As for the village itself...I would say small and quaint would nicely describe it. At the moment we are without running water and will be for the remainder of the summer and the gas isn't working currently either. While showering has been a chore and cooking as well, I really feel like I am getting the full Peace Corps experience for the first time. I didn't realize just how spoiled I was living in my training site in such a posh apartment with every ammenity I was accustomed to having as an American. Now I have to walk out to the spicket (sp?) to fetch water, sometimes having to wait in a line of 10+ people...and I have what seems like thousands of chickens running wild in my front yard. WHile very different from everything I have ever known I think I am already adjusting well and looking forward to the next two years.

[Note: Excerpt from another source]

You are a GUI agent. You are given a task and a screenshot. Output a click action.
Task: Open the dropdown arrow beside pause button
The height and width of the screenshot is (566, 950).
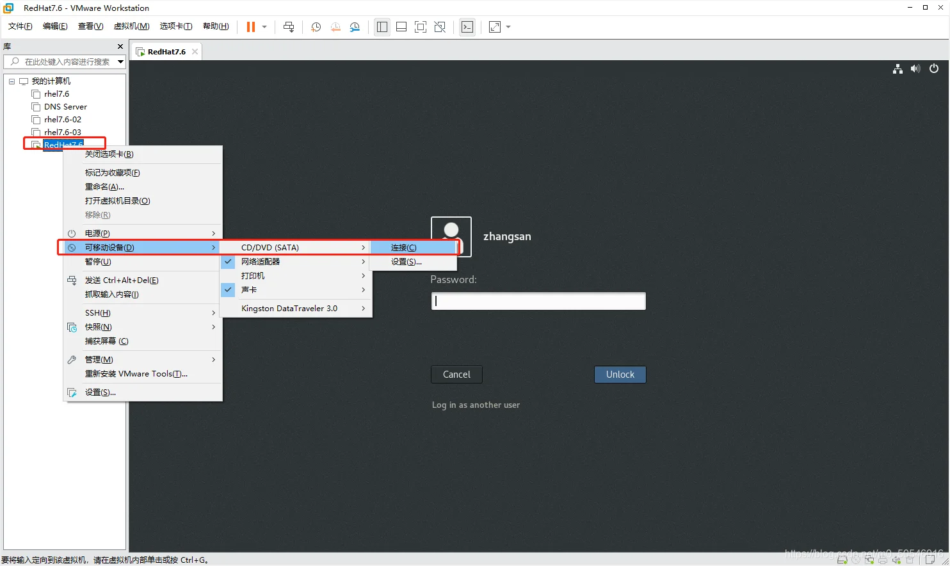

I already have begun to work at the school (currently using the internet here) and feel really welcomed by all the teachers here. We have been able to communicate in Russian and some English and so far I haven't encountered any of the dirty looks or harsh words I was told that I might. The school itself seems to be in good condition and has an adjacent stadium where I can run and exercise. It will take some time for me to feel as comfortable here as I did in Nizhyn, but these first 24 hours have gone just about as well as I could have hoped for.
For those of you who looked up Crimea on the internet and saw pictures of palm trees, beautiful beaches and mountains just know that the Northern part of the peninsula where I live is nothing like that. It is very flat here and reminiscent parts of texas. That being said, I am still very lucky to be living here and will make sure to get down to the beautiful South of Crimea as often as possible. I am also lucky to have another cool volunteer serving less than 10 miles away from me and a good friend only 40 minutes away by train.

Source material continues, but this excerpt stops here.